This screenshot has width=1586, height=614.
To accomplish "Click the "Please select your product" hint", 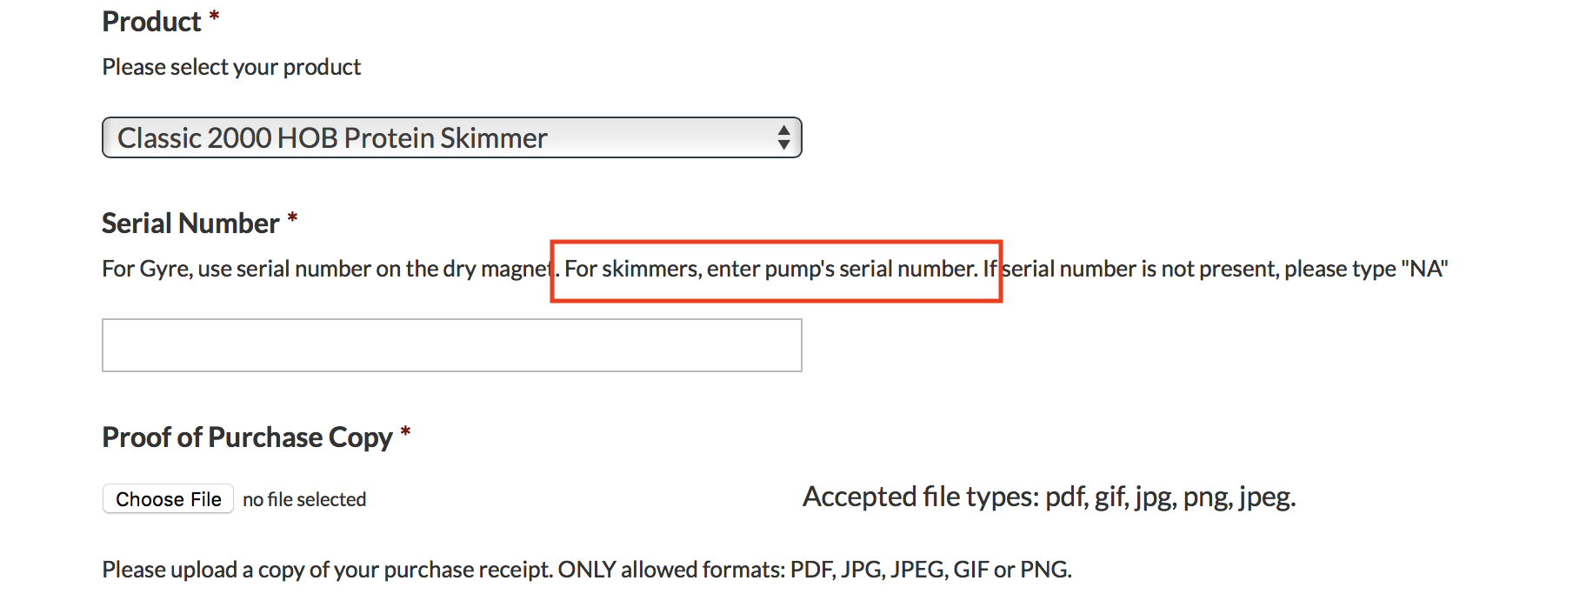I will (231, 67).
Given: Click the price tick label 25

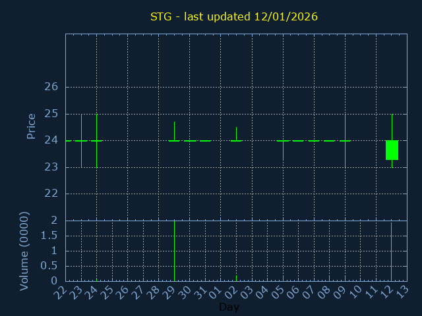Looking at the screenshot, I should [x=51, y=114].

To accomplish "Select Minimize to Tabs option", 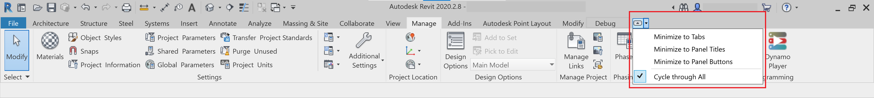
• • • •
What you are asked to do. Nothing but the lines from the one that contains "Given: Click the price tick label 25" through the last line of the records belongs in the answer, reproduced exactly, with no pictures.

Your solution.
Given: Click the price tick label 25

Looking at the screenshot, I should [x=51, y=114].

To accomplish "Select Minimize to Tabs option", 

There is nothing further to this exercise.